А, была не была! Господь не выдаст, свинья не съест.

Свинья не съела. Орзмунд выглядел на удивление мирно, хотя наемниками кишел кишмя. Поплевывая через плечо, чтоб не сглазить, Петер юркнул в ближайшую корчму, где пришелся вполне ко двору. Бородач в стеганом камзоле и жутких, шириной с Босфорский пролив, шароварах мигом затребовал «Левую руку Тьмы», затем последовали «Овернский клирик», «Ветер и сталь», «Дерни за веревочку», «Монахи под луной»… Короче, ужином и кровом Петер вскоре был обеспечен. Город он наутро покинул в чудесном настроении: похоже, за минувшие годы округа заметно успокоилась. У страха глаза велики, тьфу-тьфу-тьфу…

Плохо плевал, без души.

Вот и проплевался.

На повороте к Ясичу его остановили.

– Издалека? – испытующе вперился в бродягу главарь компании. Шляпа с широкими полями и куртка-безрукавка на голое тело делали главаря похожим на гриб.

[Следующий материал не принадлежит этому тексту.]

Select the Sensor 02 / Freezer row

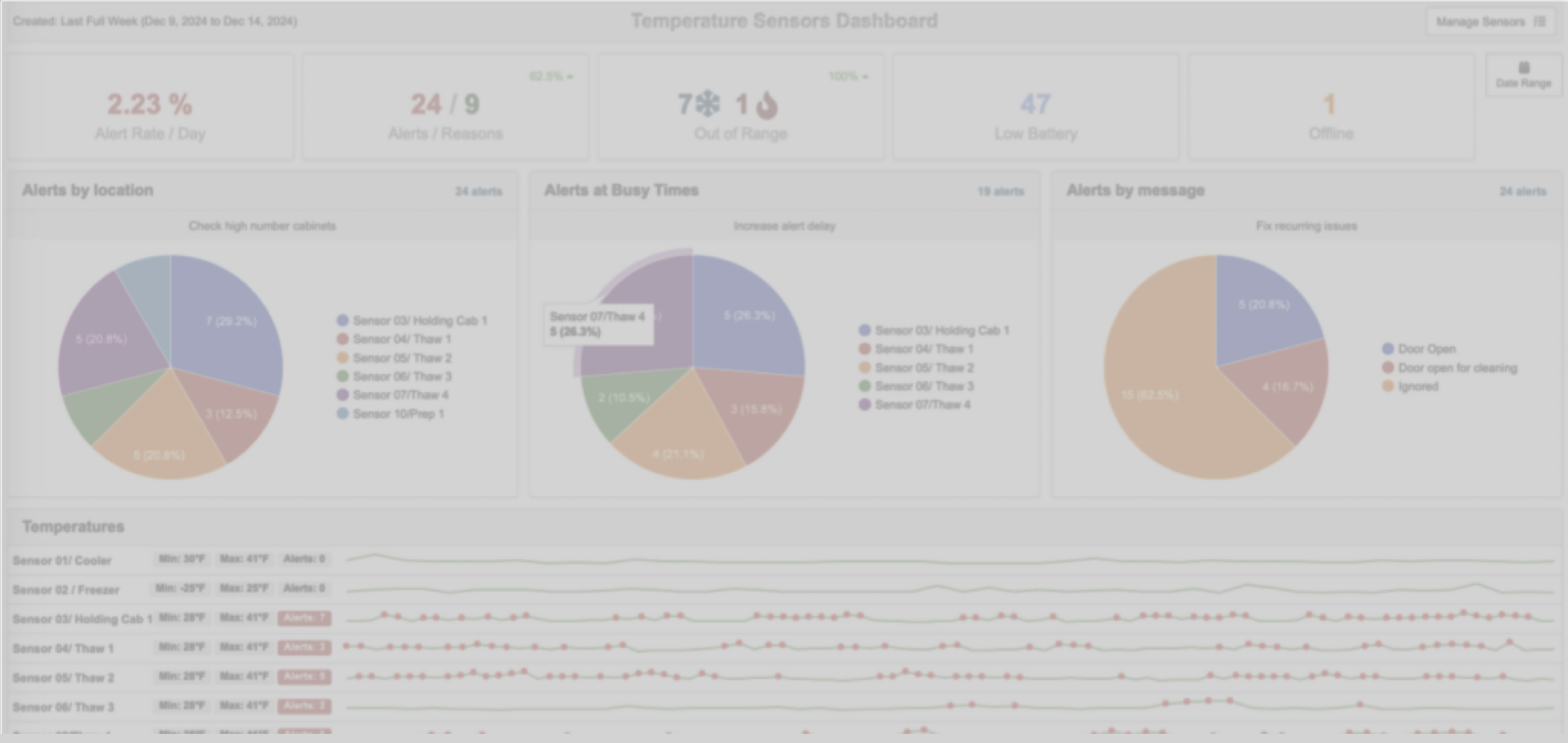66,589
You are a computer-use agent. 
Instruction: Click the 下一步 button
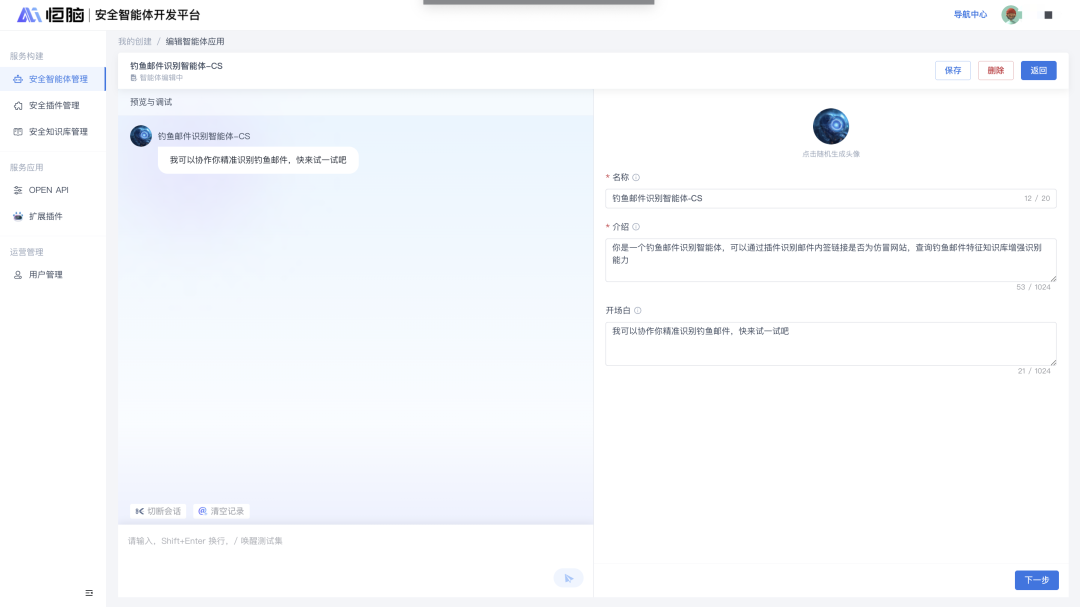1036,580
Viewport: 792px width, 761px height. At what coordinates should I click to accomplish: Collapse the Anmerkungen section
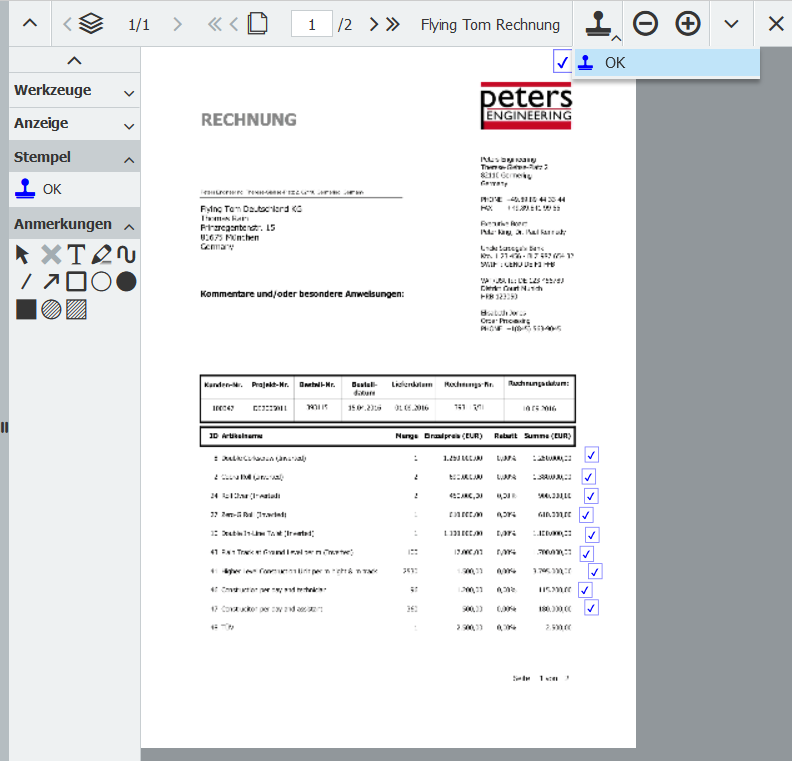pyautogui.click(x=128, y=225)
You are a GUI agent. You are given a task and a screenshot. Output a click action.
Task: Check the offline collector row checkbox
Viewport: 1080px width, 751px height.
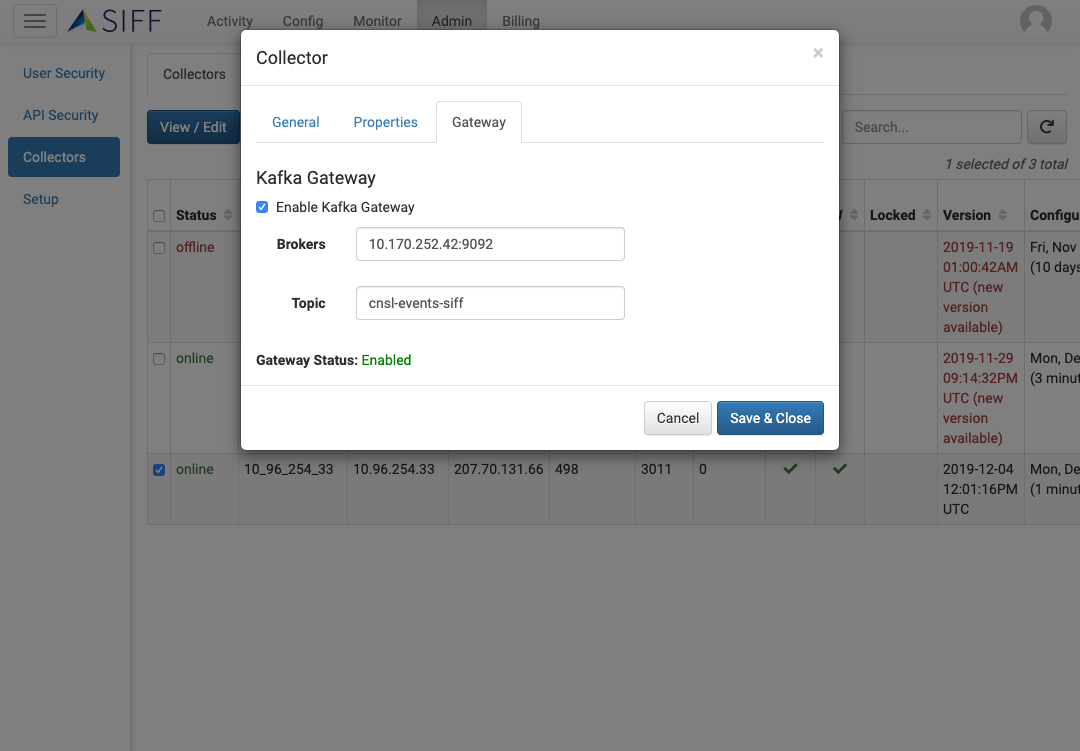[159, 248]
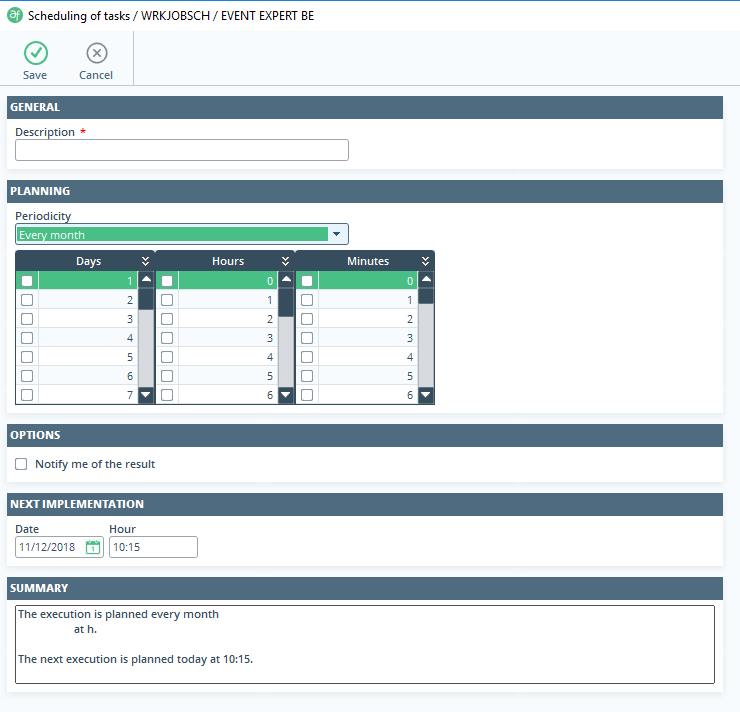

Этакий боровик-переросток. Видимо, решив отомстить людям за все обиды грибного племени, боровик вооружился изрядным тесаком и вышел на большую дорогу в обществе родичей. Бери лукошко, собирай: щеголь-мухомор с аркебузой, бледный поганец с пикой и живчик-груздь, до звона увешанный мясницкими ножами.

– Из Орзмунда иду…

Грибница переглянулась. Груздь скакнул к атаману, привстав на цыпочки, горячо зашептал боровику в ухо. Клочьями осенней паутины до Сьлядека донеслись обрывки шепота: «…в одиночку… Аника!.. воин…».

«Бить станут, – грустно нахохлился Петер. – Надо попросить, чтоб не по лютне…»

Однако грибы с большой дороги медлили.

– И кто же ты будешь, мил человек?

– Я… буду…

– Капитан? Полковник?! Герой «Битвы Златых Шпор»?!

В тенорке мухомора булькал приторный издевательский елей.

– Я бедный музыкант… песни пою, народ веселю…

Иногда нытье помогало – жаль, редко. Прикинуться дурачком тоже на пользу: дурачков обижать грешно.

– Музыкант? Чем докажешь?!

– Лютня у меня…

Лепеча объяснения, Сьлядек холодел при одной мысли, что грибы отберут или сломают его единственное сокровище.

– А ну, сыграй для души!

Спешно расчехлив инструмент, Петер от испуга затянул благочестивую до икоты «Пастораль» Арнштада. Физиономии грибницы вытянулись, словно в их нежную мякоть вгрызлись черви.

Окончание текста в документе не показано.